Carleigh stared more frankly at her—at her head of gold, her brow of fairest ivory, set with gems of living amethyst beneath; at her long, sinuous figure, which suggested Lilith and the medieval conception of an angel as well.
When she lifted her eyes to him and smiled, he realized that it was the first really natural smile that he had encountered in a month.
Something cold within him warmed once more. The feminine then still held that which could affect him. His heart, after all, was not utterly dead.

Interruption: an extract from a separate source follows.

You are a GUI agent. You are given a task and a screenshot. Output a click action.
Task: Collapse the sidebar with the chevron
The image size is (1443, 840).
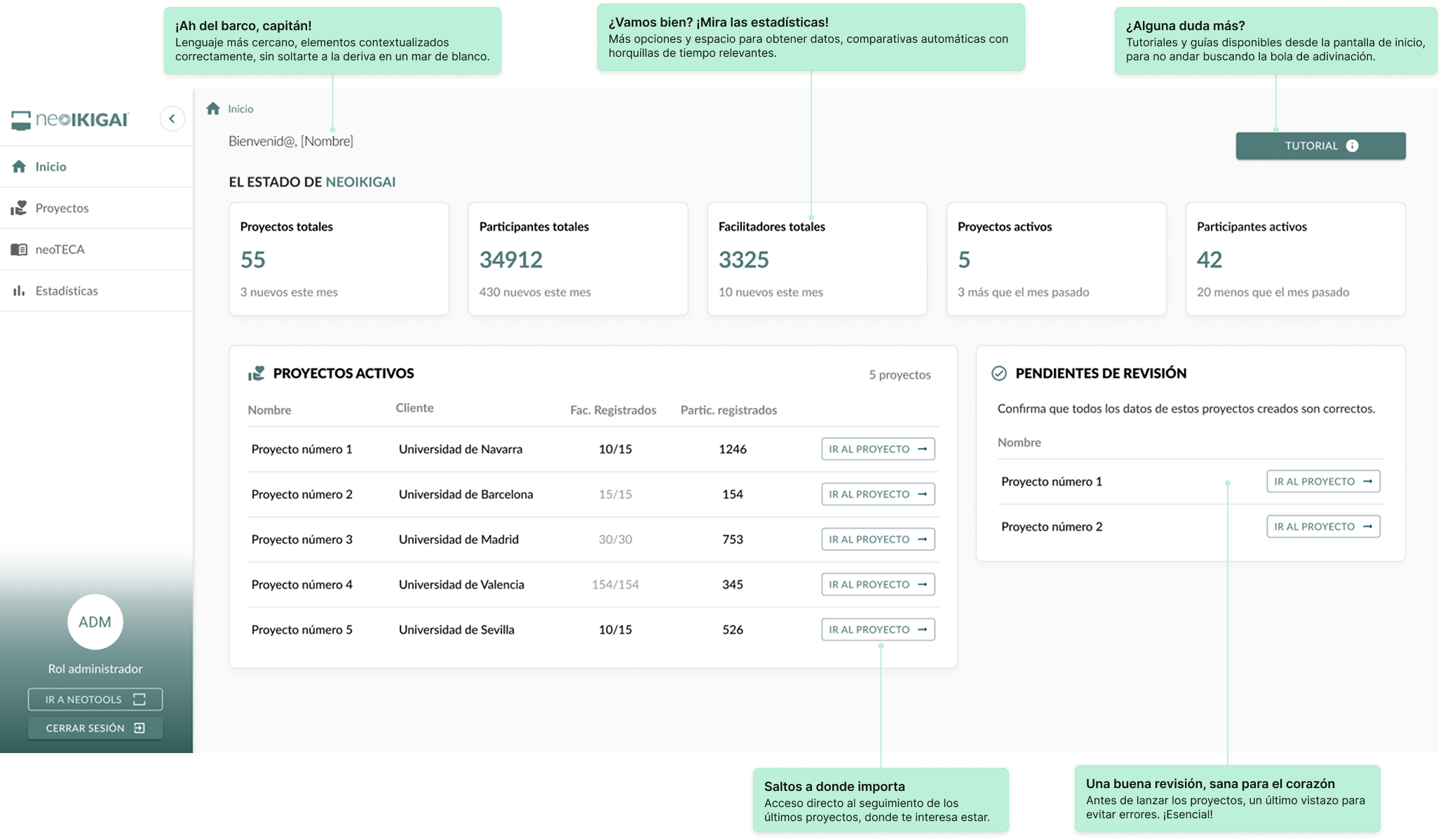pos(172,118)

He returned the smile, and the slits grew yet more narrow. And as they had seemed to young Andrews, on a night at Simla, and to Heaven only knows how many other men at Heaven only knows how many other places, so they seemed to him—cleft opals, with the devil splitting the hairs of the lashes that kept them from scorching a mere masculine mortal.
"I remember you as a little girl," he murmured.
"First blood," said Kneedrock, who had been listening, in a half-whisper to the duke.
"Yes, but you know she'll brace him up," returned his grace. "She really will. My word, but she's very bracing, is Nina. I like her. I always have."
"He'll be very glad to creep back, scratched and minus one ear, and marry his fiancée in six months," rejoined the honorable viscount with bitter cynicism.
"Do you really think so?" asked the duke.